**Data listing**
"""

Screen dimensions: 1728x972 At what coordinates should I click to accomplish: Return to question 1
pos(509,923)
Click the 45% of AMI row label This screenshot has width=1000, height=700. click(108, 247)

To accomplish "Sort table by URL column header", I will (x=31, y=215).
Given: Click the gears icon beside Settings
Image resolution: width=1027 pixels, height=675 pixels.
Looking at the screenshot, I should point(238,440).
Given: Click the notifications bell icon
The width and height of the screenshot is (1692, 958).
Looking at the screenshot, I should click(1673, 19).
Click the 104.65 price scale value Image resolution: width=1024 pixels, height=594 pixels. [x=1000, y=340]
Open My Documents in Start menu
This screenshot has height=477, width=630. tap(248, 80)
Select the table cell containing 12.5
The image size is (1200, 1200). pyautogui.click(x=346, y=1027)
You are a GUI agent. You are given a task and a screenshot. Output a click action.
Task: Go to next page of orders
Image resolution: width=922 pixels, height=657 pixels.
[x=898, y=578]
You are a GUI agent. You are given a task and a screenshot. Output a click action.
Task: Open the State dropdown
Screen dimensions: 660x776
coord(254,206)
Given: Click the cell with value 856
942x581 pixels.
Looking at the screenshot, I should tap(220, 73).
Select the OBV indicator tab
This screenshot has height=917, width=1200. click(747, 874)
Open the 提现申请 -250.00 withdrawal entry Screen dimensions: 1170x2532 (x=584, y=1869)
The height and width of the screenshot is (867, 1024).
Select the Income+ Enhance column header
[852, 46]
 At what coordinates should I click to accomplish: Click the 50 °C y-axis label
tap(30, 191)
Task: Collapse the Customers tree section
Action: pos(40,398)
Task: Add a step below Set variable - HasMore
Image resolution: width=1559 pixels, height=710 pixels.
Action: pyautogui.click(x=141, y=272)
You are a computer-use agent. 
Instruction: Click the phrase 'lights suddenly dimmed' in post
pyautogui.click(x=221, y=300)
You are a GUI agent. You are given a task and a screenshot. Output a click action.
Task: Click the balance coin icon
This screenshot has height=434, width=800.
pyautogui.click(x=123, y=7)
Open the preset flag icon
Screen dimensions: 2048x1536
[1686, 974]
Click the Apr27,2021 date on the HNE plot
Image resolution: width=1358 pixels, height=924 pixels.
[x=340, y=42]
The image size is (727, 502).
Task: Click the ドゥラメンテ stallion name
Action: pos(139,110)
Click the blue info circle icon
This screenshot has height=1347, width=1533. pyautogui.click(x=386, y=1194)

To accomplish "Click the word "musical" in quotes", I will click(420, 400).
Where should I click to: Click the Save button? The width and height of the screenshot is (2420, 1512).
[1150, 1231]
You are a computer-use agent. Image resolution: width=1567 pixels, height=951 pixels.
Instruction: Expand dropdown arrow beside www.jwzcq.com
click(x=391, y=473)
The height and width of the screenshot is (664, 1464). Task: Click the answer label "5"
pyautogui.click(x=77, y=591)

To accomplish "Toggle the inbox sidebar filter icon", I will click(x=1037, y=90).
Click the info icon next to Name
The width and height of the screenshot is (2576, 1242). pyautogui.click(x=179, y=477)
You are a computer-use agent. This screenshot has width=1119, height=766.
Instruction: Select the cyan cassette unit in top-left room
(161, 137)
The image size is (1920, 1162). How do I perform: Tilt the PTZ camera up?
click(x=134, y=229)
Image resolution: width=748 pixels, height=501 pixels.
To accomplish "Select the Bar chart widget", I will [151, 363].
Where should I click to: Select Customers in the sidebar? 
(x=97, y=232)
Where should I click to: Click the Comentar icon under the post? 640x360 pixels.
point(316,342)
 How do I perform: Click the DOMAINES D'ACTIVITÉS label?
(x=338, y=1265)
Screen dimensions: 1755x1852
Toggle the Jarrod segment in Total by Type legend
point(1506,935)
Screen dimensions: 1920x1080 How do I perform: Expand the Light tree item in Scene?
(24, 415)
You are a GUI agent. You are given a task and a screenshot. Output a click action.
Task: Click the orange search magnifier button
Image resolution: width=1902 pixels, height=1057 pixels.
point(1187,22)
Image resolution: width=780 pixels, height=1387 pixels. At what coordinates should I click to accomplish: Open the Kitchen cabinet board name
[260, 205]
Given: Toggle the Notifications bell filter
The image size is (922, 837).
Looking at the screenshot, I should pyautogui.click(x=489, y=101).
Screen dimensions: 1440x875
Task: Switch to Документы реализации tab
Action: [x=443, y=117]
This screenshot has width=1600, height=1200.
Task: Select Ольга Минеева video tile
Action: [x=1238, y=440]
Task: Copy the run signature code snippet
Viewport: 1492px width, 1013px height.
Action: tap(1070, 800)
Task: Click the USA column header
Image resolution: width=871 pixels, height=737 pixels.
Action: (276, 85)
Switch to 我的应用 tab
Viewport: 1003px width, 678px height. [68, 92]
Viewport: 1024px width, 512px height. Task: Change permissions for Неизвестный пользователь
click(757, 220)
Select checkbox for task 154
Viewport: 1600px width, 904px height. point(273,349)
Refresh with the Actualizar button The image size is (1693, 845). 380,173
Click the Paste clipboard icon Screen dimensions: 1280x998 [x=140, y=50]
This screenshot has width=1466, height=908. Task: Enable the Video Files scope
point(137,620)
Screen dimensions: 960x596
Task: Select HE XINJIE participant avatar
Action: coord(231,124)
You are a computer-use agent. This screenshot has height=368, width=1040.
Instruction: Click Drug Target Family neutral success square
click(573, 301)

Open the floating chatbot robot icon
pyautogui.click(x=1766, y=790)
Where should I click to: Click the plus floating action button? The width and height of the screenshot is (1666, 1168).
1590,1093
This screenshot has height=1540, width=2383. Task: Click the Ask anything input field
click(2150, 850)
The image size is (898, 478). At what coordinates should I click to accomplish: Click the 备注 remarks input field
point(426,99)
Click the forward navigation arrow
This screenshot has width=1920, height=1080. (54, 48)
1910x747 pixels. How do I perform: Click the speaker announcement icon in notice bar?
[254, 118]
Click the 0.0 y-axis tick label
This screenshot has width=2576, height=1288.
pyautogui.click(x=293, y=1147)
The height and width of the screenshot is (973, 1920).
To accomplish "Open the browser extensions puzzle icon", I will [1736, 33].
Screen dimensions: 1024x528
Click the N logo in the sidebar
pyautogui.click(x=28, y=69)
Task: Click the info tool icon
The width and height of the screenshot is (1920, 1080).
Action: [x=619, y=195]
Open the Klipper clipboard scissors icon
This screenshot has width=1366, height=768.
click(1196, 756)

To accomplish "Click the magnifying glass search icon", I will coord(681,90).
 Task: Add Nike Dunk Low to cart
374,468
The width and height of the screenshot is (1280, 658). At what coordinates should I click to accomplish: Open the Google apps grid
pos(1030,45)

"""

**TASK PROMPT**
Rewrite every row above, swapping "GUI agent" for "interface agent" and leaving everything else unchanged.

**FINISHED ANSWER**
Screen dimensions: 1728x972 At what coordinates should I click to accomplish: Return to question 1
pos(509,923)
Click the 45% of AMI row label This screenshot has width=1000, height=700. click(108, 247)

To accomplish "Sort table by URL column header", I will (x=31, y=215).
Given: Click the gears icon beside Settings
Image resolution: width=1027 pixels, height=675 pixels.
Looking at the screenshot, I should point(238,440).
Given: Click the notifications bell icon
The width and height of the screenshot is (1692, 958).
Looking at the screenshot, I should click(1673, 19).
Click the 104.65 price scale value Image resolution: width=1024 pixels, height=594 pixels. [x=1000, y=340]
Open My Documents in Start menu
This screenshot has height=477, width=630. tap(248, 80)
Select the table cell containing 12.5
The image size is (1200, 1200). pyautogui.click(x=346, y=1027)
You are a interface agent. You are given a task and a screenshot. Output a click action.
Task: Go to next page of orders
Image resolution: width=922 pixels, height=657 pixels.
[x=898, y=578]
You are a interface agent. You are given a task and a screenshot. Output a click action.
Task: Open the State dropdown
Screen dimensions: 660x776
coord(254,206)
Given: Click the cell with value 856
942x581 pixels.
Looking at the screenshot, I should tap(220, 73).
Select the OBV indicator tab
This screenshot has height=917, width=1200. click(747, 874)
Open the 提现申请 -250.00 withdrawal entry Screen dimensions: 1170x2532 (x=584, y=1869)
The height and width of the screenshot is (867, 1024).
Select the Income+ Enhance column header
[852, 46]
 At what coordinates should I click to accomplish: Click the 50 °C y-axis label
tap(30, 191)
Task: Collapse the Customers tree section
Action: pos(40,398)
Task: Add a step below Set variable - HasMore
Image resolution: width=1559 pixels, height=710 pixels.
Action: pyautogui.click(x=141, y=272)
You are a computer-use agent. 
Instruction: Click the phrase 'lights suddenly dimmed' in post
pyautogui.click(x=221, y=300)
You are a interface agent. You are given a task and a screenshot. Output a click action.
Task: Click the balance coin icon
This screenshot has height=434, width=800.
pyautogui.click(x=123, y=7)
Open the preset flag icon
Screen dimensions: 2048x1536
[1686, 974]
Click the Apr27,2021 date on the HNE plot
Image resolution: width=1358 pixels, height=924 pixels.
[x=340, y=42]
The image size is (727, 502).
Task: Click the ドゥラメンテ stallion name
Action: pos(139,110)
Click the blue info circle icon
This screenshot has height=1347, width=1533. pyautogui.click(x=386, y=1194)

To accomplish "Click the word "musical" in quotes", I will click(420, 400).
Where should I click to: Click the Save button? The width and height of the screenshot is (2420, 1512).
[1150, 1231]
You are a computer-use agent. Image resolution: width=1567 pixels, height=951 pixels.
Instruction: Expand dropdown arrow beside www.jwzcq.com
click(x=391, y=473)
The height and width of the screenshot is (664, 1464). Task: Click the answer label "5"
pyautogui.click(x=77, y=591)

To accomplish "Toggle the inbox sidebar filter icon", I will click(x=1037, y=90).
Click the info icon next to Name
The width and height of the screenshot is (2576, 1242). pyautogui.click(x=179, y=477)
You are a computer-use agent. This screenshot has width=1119, height=766.
Instruction: Select the cyan cassette unit in top-left room
(161, 137)
The image size is (1920, 1162). How do I perform: Tilt the PTZ camera up?
click(x=134, y=229)
Image resolution: width=748 pixels, height=501 pixels.
To accomplish "Select the Bar chart widget", I will [151, 363].
Where should I click to: Select Customers in the sidebar? 
(x=97, y=232)
Where should I click to: Click the Comentar icon under the post? 640x360 pixels.
point(316,342)
 How do I perform: Click the DOMAINES D'ACTIVITÉS label?
(x=338, y=1265)
Screen dimensions: 1755x1852
Toggle the Jarrod segment in Total by Type legend
point(1506,935)
Screen dimensions: 1920x1080 How do I perform: Expand the Light tree item in Scene?
(24, 415)
You are a interface agent. You are given a task and a screenshot. Output a click action.
Task: Click the orange search magnifier button
Image resolution: width=1902 pixels, height=1057 pixels.
point(1187,22)
Image resolution: width=780 pixels, height=1387 pixels. At what coordinates should I click to accomplish: Open the Kitchen cabinet board name
[260, 205]
Given: Toggle the Notifications bell filter
The image size is (922, 837).
Looking at the screenshot, I should pyautogui.click(x=489, y=101).
Screen dimensions: 1440x875
Task: Switch to Документы реализации tab
Action: [x=443, y=117]
This screenshot has width=1600, height=1200.
Task: Select Ольга Минеева video tile
Action: [x=1238, y=440]
Task: Copy the run signature code snippet
Viewport: 1492px width, 1013px height.
Action: tap(1070, 800)
Task: Click the USA column header
Image resolution: width=871 pixels, height=737 pixels.
Action: (276, 85)
Switch to 我的应用 tab
Viewport: 1003px width, 678px height. [68, 92]
Viewport: 1024px width, 512px height. Task: Change permissions for Неизвестный пользователь
click(757, 220)
Select checkbox for task 154
Viewport: 1600px width, 904px height. point(273,349)
Refresh with the Actualizar button The image size is (1693, 845). 380,173
Click the Paste clipboard icon Screen dimensions: 1280x998 [x=140, y=50]
This screenshot has width=1466, height=908. Task: Enable the Video Files scope
point(137,620)
Screen dimensions: 960x596
Task: Select HE XINJIE participant avatar
Action: coord(231,124)
You are a computer-use agent. This screenshot has height=368, width=1040.
Instruction: Click Drug Target Family neutral success square
click(573, 301)

Open the floating chatbot robot icon
pyautogui.click(x=1766, y=790)
Where should I click to: Click the plus floating action button? The width and height of the screenshot is (1666, 1168).
1590,1093
This screenshot has height=1540, width=2383. Task: Click the Ask anything input field
click(2150, 850)
The image size is (898, 478). At what coordinates should I click to accomplish: Click the 备注 remarks input field
point(426,99)
Click the forward navigation arrow
This screenshot has width=1920, height=1080. (54, 48)
1910x747 pixels. How do I perform: Click the speaker announcement icon in notice bar?
[254, 118]
Click the 0.0 y-axis tick label
This screenshot has width=2576, height=1288.
pyautogui.click(x=293, y=1147)
The height and width of the screenshot is (973, 1920).
To accomplish "Open the browser extensions puzzle icon", I will [1736, 33].
Screen dimensions: 1024x528
Click the N logo in the sidebar
pyautogui.click(x=28, y=69)
Task: Click the info tool icon
The width and height of the screenshot is (1920, 1080).
Action: [x=619, y=195]
Open the Klipper clipboard scissors icon
This screenshot has width=1366, height=768.
click(1196, 756)

To accomplish "Click the magnifying glass search icon", I will coord(681,90).
 Task: Add Nike Dunk Low to cart
374,468
The width and height of the screenshot is (1280, 658). At what coordinates should I click to accomplish: Open the Google apps grid
pos(1030,45)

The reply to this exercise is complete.